Restricted cash is invested in certificates of deposit, which are used to secure the Company’s line of credit
Property and equipment are stated at cost, net of accumulated depreciation. Depreciation is calculated using the straight-line method over the estimated useful lives of the assets. When an asset is retired or otherwise disposed of, the related cost and accumulated depreciation are removed from the respective accounts and the net difference less any amount realized from disposition is reflected in the Statements of Comprehensive Loss.
The Company’s long-lived assets are reviewed for impairment in accordance with Accounting Standards Codification (“ASC”) Topic 360, “Property, Plant and Equipment”, whenever events or changes in circumstances indicate that the carrying amount of an asset may not be recoverable. Recoverability of assets to be held and used is measured by a comparison of the carrying amount of an asset to the future undiscounted cash flows expected to be generated by the asset. If such assets are considered to be impaired, the impairment to be recognized is measured by the amount by which the carrying amount of the asset exceeds its fair value. To date the Company did not incur any impairment losses.

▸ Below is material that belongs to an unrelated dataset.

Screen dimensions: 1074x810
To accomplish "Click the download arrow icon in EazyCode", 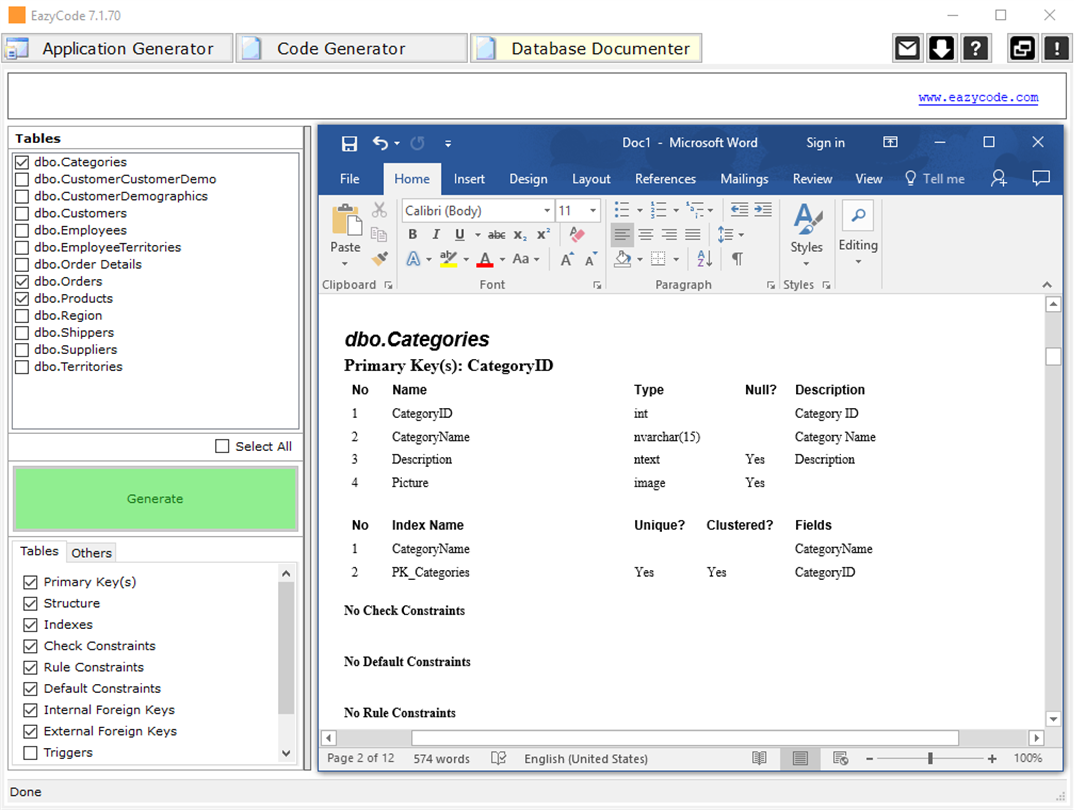I will [941, 48].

The Company accounts for income taxes in accordance with ASC Topic 740, “Income Taxes”. Accordingly, deferred income taxes are determined utilizing the asset and liability method based on the estimated future tax effects of differences between the financial accounting and the tax bases of assets and liabilities under the applicable tax law. Deferred tax balances are computed using the enacted tax rates expected to be in effect when these differences reverse. Valuation allowance in respect of deferred tax assets are provided for, if necessary, to reduce deferred tax assets is amounts more likely than not to be realized.
The Company accounts for uncertain tax positions in accordance with ASC Topic 740-10, which prescribes detailed guidance for the financial statement recognition, measurement and disclosure of uncertain tax positions recognized in an enterprise’s financial statements. According to ASC Topic 740-10, tax positions must meet a more-likely-than-not recognition threshold. The Company’s accounting policy is to classify interest and penalties relating to uncertain tax positions under income taxes, however the Company did not recognize such items in its fiscal 2017, 2016 and 2015 financial statements and did not recognize any liability with respect to an unrecognized tax position in its balance sheets.

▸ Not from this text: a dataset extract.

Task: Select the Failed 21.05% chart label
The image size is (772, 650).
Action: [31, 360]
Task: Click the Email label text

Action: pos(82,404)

Israeli employees are entitled to severance pay of one month’s salary for each year of employment, or a portion thereof. The Company satisfies its full obligation with respect to its Israeli employees by contributing one month of the employees’ salary for each year of service into a fund managed by a third party. Neither the obligation, nor the amounts deposited on behalf of the employees for such obligation are recorded on the Balance Sheet, as the Company is legally released from the obligation to the employees once the amounts have been deposited. All deposits required through December 31, 2017 have been made.
Research and development expenses are charged to operations as incurred. Grants received by the Company from the Government of Israel through the Office of the Chief Scientist of the Ministry of Industry, Trade and Labor (the “OCS”) for the development of approved projects are recognized as a reduction of expenses against the related costs incurred.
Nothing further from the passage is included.